A queste aliquote si aggiungono tasse regionali e comunali, che possono portare il prelievo totale a circa il 45-50% sui redditi più alti.


Aliquote fiscali nella storia d’Italia

L’evoluzione delle aliquote fiscali italiane dal 1860 ad oggi mostra un trend crescente fino agli anni ’70, seguito da una riduzione negli anni ’80 e ’90.

PeriodoAliquota massimaSoglia di redditoConsiderazioni
1864 (ricchezza mobile)10%Redditi elevati/professionistiIntroduzione di una tassa progressiva, ma con aliquote basse.
1920 (Italia liberale)12%Redditi elevatiTasse relativamente basse rispetto al reddito totale.
1930 (periodo fascista)20-25%Redditi elevatiTasse straordinarie per finanziare guerre e politiche autarchiche.
1945 (Dopoguerra)50-60%Redditi elevatiIntroduzione di un sistema progressivo per la ricostruzione.
1974 (boom economico)72%Redditi molto altiPicco storico delle aliquote IRPEF, basato su politiche redistributive.
1983 (riduzioni fiscali)62%Redditi molto altiRiduzione delle aliquote durante il processo di modernizzazione.
1990 (riforme fiscali)50%Redditi molto altiSistema progressivo semplificato; pressione fiscale ancora elevata.
2023 (oggi)43%Oltre 50.000 €Aliquota massima ridotta, ma con aggiunte regionali/comunali che aumentano il carico.
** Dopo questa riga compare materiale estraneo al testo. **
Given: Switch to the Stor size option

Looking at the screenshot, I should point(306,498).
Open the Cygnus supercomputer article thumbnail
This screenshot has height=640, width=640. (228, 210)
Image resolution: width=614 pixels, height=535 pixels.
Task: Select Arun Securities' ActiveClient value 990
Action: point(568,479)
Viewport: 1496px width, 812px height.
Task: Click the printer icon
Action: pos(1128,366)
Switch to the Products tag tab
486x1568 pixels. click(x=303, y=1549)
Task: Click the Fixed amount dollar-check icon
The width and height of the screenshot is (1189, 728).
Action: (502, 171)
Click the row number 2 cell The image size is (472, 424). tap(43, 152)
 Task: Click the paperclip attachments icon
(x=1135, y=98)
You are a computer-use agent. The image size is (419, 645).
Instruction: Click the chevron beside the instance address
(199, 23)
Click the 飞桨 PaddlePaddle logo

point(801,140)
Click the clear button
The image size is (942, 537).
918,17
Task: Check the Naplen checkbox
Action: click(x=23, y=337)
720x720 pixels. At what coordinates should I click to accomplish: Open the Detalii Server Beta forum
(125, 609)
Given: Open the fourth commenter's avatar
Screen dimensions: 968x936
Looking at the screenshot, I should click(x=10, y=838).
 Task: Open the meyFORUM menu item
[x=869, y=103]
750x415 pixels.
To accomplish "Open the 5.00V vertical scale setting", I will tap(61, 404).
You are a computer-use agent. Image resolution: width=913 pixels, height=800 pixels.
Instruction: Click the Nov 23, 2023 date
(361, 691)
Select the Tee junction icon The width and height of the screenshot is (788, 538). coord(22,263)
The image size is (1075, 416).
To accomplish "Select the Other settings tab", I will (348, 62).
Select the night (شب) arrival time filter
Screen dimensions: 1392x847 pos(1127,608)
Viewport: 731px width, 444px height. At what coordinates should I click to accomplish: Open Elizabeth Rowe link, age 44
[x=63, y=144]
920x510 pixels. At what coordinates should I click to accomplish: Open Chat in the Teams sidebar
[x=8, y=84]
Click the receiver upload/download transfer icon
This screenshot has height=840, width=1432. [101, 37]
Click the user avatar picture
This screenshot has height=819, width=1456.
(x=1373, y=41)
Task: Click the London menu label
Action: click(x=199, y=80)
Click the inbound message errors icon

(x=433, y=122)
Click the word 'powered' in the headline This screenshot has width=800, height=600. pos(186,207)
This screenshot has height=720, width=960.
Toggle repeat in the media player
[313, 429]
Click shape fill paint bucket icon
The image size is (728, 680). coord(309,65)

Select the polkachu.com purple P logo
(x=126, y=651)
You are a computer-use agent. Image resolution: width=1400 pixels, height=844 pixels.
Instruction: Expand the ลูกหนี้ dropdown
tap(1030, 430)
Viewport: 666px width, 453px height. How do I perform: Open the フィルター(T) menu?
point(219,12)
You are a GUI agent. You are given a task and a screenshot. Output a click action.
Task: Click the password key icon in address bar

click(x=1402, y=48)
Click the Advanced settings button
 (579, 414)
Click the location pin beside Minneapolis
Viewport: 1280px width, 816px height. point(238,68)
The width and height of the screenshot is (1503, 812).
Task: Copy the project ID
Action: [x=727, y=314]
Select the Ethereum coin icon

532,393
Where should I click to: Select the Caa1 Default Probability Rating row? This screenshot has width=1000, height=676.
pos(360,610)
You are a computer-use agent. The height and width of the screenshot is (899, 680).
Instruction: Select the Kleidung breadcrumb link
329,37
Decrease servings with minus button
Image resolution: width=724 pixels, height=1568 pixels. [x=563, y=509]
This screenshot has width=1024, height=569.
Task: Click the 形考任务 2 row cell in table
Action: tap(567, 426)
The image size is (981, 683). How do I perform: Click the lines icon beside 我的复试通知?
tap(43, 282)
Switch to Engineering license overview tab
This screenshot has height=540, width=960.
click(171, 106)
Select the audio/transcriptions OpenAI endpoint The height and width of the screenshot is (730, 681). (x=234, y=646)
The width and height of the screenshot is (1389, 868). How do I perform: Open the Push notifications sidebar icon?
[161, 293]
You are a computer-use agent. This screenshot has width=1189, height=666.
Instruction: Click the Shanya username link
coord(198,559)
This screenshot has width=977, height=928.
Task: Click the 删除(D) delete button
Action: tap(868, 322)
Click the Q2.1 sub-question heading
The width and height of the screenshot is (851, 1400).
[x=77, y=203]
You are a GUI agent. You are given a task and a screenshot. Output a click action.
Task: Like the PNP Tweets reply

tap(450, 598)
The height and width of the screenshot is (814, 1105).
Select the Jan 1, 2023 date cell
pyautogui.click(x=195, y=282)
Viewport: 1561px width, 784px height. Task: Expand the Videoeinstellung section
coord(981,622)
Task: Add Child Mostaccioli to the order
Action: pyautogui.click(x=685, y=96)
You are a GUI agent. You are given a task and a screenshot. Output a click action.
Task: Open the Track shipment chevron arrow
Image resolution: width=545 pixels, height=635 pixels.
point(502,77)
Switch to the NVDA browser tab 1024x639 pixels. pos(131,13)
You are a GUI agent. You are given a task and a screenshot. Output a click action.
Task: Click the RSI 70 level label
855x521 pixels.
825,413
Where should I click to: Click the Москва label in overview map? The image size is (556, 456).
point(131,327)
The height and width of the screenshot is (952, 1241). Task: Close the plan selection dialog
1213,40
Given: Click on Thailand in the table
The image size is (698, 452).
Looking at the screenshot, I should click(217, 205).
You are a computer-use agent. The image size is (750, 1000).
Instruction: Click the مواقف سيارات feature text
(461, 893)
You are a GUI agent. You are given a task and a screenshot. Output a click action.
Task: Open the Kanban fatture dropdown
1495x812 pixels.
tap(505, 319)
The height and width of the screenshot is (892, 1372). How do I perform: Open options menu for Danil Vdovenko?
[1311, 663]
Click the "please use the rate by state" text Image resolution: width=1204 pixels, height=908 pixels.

Considerazioni sull’evoluzione fiscale

  1. Progressività crescente nel tempo:
    • Dal 1860, con l’introduzione della “ricchezza mobile”, l’Italia ha adottato un sistema fiscale progressivo, ma le aliquote erano inizialmente basse.
    • La progressività si è accentuata nel dopoguerra, con aliquote massime sopra il 50% già negli anni ’50.
  2. Massima pressione fiscale negli anni ’70:
    • L’aliquota del 72% raggiunta nel 1974 è stata tra le più alte al mondo, riflettendo le politiche sociali ed economiche dell’epoca.
  3. Riduzione negli anni ’80 e ’90:
    • Con le riforme fiscali degli anni ’80 e ’90, l’aliquota massima è scesa al 50%, rendendo il sistema più vicino a quello di altre economie sviluppate.
  4. Oggi: Aliquote basse per i ricchi rispetto al passato:
    • L’attuale aliquota massima del 43% è tra le più basse della storia italiana, ma il peso fiscale complessivo resta elevato per via di imposte indirette e contributi previdenziali.
  5. Confronto con altri Paesi:
    • Le aliquote massime italiane di oggi (43%) sono in linea con quelle di molti Paesi europei (ad esempio, Germania: 42%, Francia: 45%), ma il sistema italiano è più complesso e caratterizzato da una forte evasione fiscale.